» Text:
- - -

2. The method of claim 1, wherein the material comprises a magnetostrictive material.
3. The method of claim 1, wherein the material comprises an electrostrictive material.
4. The method of claim 1, wherein the material is positioned between Bragg gratings formed in the optical waveguide.
5. The method of claim 1, wherein the strain is measured using any method including interferometric methods, such as intrinsic Fabry-Perot, Michelson or Mach Zhender interferometry.
6. The method of claim 1, wherein the optical waveguide comprises a sensing arm of an interferometer.
7. The method of claim 1, wherein the material is bonded directly to or coated on the optical waveguide.
8. The method of claim 1, further comprising permanently installing the sensor in a wellbore.
9. The method of claim 1, further comprising installing the sensor in cement between a casing and a wellbore.
10. The method of claim 1, further comprising the sensor detecting the electromagnetic field representing resistivity in the formation.
11. The method of claim 1, further comprising the sensor monitoring a proximity of a flood front.
12. A well system, comprising:
an optical electromagnetic sensor installed in a well; and
wherein a strain is induced in an optical waveguide of the sensor in response to an electromagnetic field induced in an earth formation.
13. The system of claim 12, wherein the sensor further comprises a material which changes shape in response to exposure to the electromagnetic field.
14. The system of claim 13, wherein the strain is induced in the optical waveguide in response to a change in the material shape.
15. The system of claim 13, wherein the material comprises a magnetostrictive material.
16. The system of claim 13, wherein the material comprises an electrostrictive material.
17. The system of claim 13, wherein the material is positioned between Bragg gratings formed in the optical waveguide.
18. The system of claim 13, wherein the material is bonded directly to or coated on the optical waveguide.
19. The system of claim 13, wherein the strain is measured using any method including interferometric methods, such as intrinsic Fabry-Perot, Michelson or Mach Zhender interferometry.
20. The system of claim 12, wherein the optical waveguide comprises a sensing arm of an interferometer.
21. The system of claim 12, wherein the sensor is permanently installed in a wellbore.
22. The system of claim 12, wherein the sensor is positioned in cement between a casing and a wellbore.
23. The system of claim 12, wherein the sensor detects the electromagnetic field representing resistivity in the formation.
24. The system of claim 12, wherein the sensor monitors a proximity of a flood front.

- - -

» Record set:

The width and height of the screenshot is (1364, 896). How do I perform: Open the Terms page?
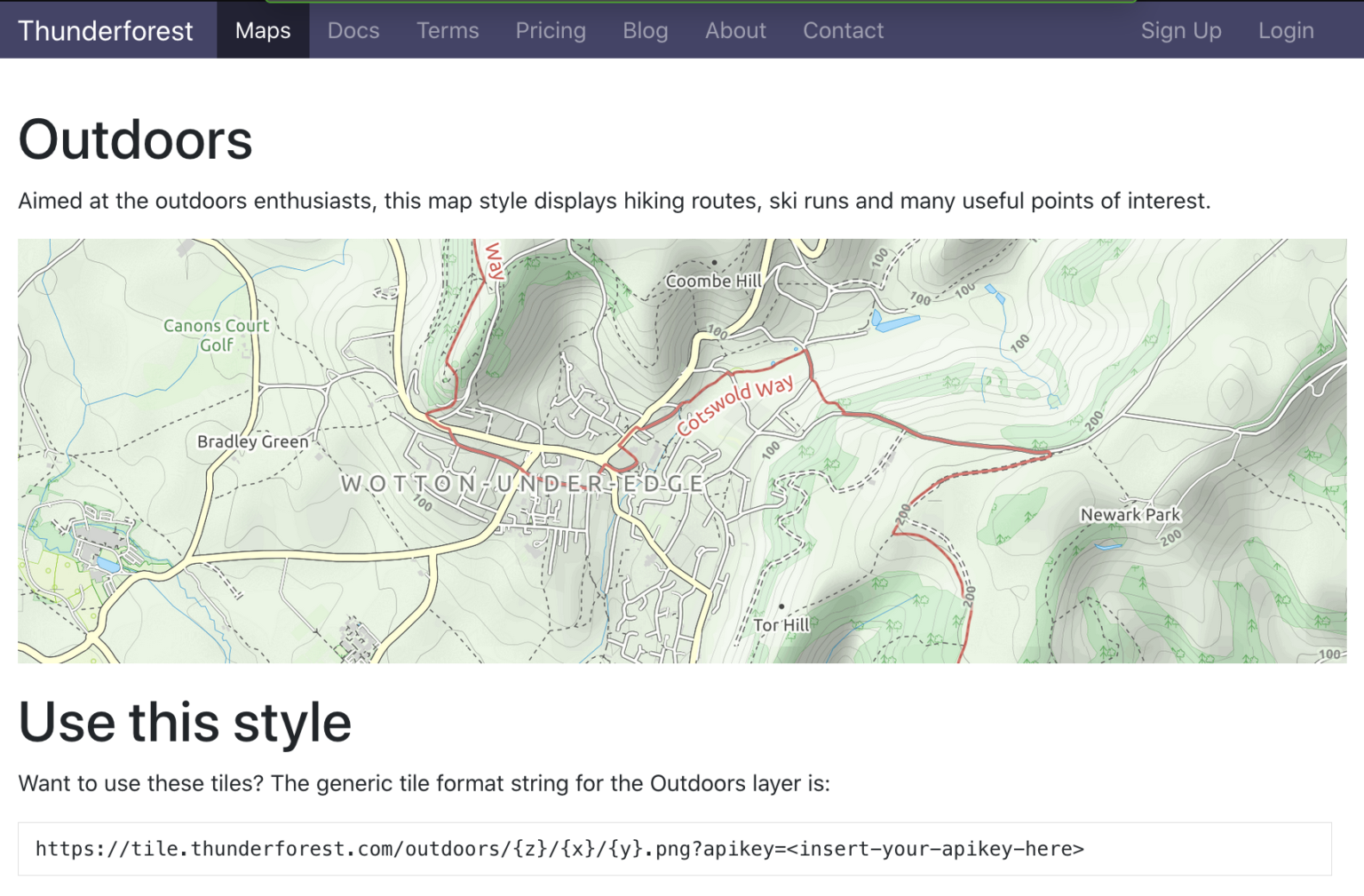pos(448,30)
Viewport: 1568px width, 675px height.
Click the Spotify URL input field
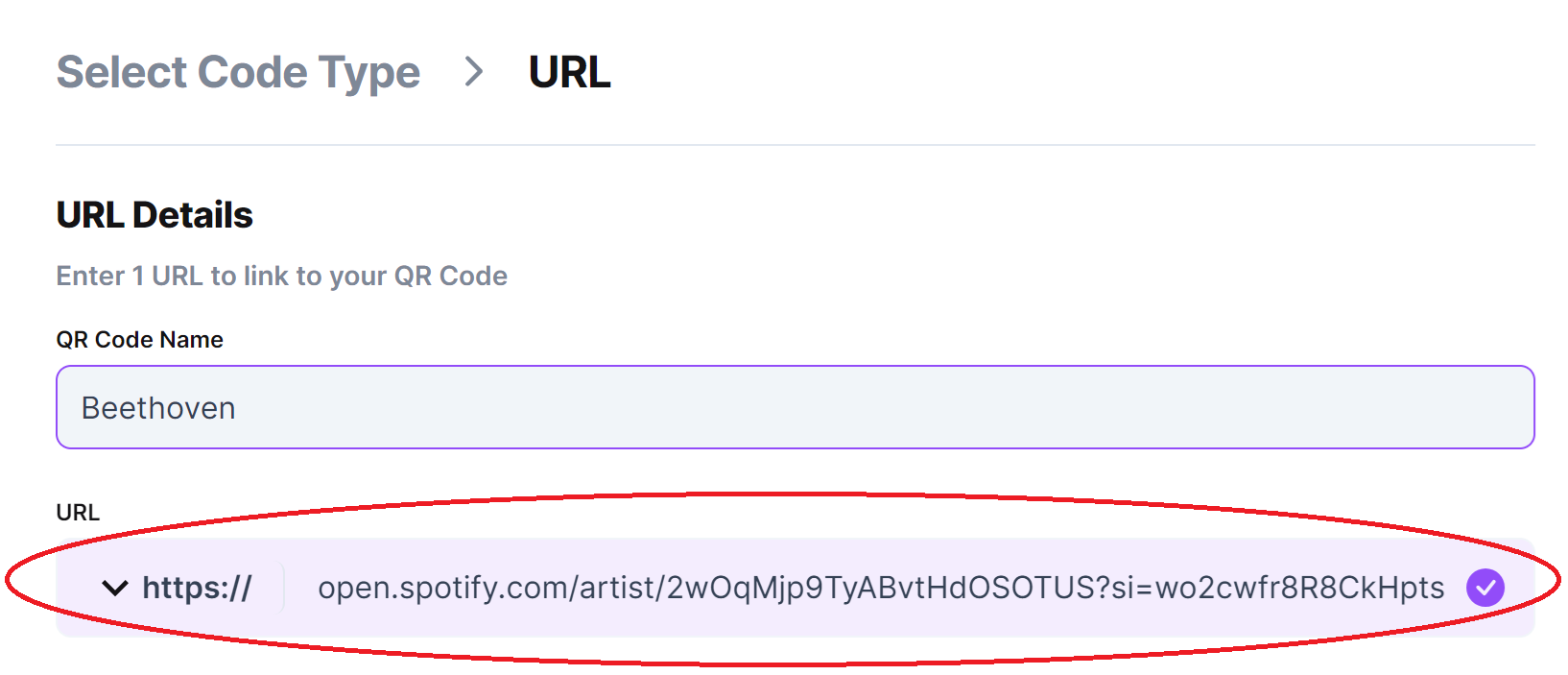pos(881,588)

- - -

» Parts of the exercise:
1: In the patent claims about the optical electromagnetic sensor, where is the material positioned relative to the optical waveguide in claim 4?
2: Continue the patent claims about the optical electromagnetic sensor, starting after claim 24.

» Answers below:
1: Between Bragg gratings formed in the optical waveguide.

2:
25. A method of monitoring an earth formation, the method comprising:
installing an optical electromagnetic sensor in a wellbore which penetrates the formation; and
a strain being induced in an optical waveguide of the sensor in response to an electromagnetic field induced in the formation.
26. The method of claim 25, wherein the sensor further comprises a material which changes shape in response to exposure to the electromagnetic field.
27. The method of claim 26, wherein the strain is induced in the optical waveguide in response to a change in the material shape.
28. The method of claim 26, wherein the material comprises a magnetostrictive material.
29. The method of claim 26, wherein the material comprises an electrostrictive material.
30. The method of claim 26, wherein the strain is measured using any method including interferometric methods, such as intrinsic Fabry-Perot, Michelson or Mach Zhender interferometry.
31. The method of claim 26, wherein the material is positioned between Bragg gratings formed in the optical waveguide.
32. The method of claim 26, wherein the material is bonded directly to or coated on the optical waveguide.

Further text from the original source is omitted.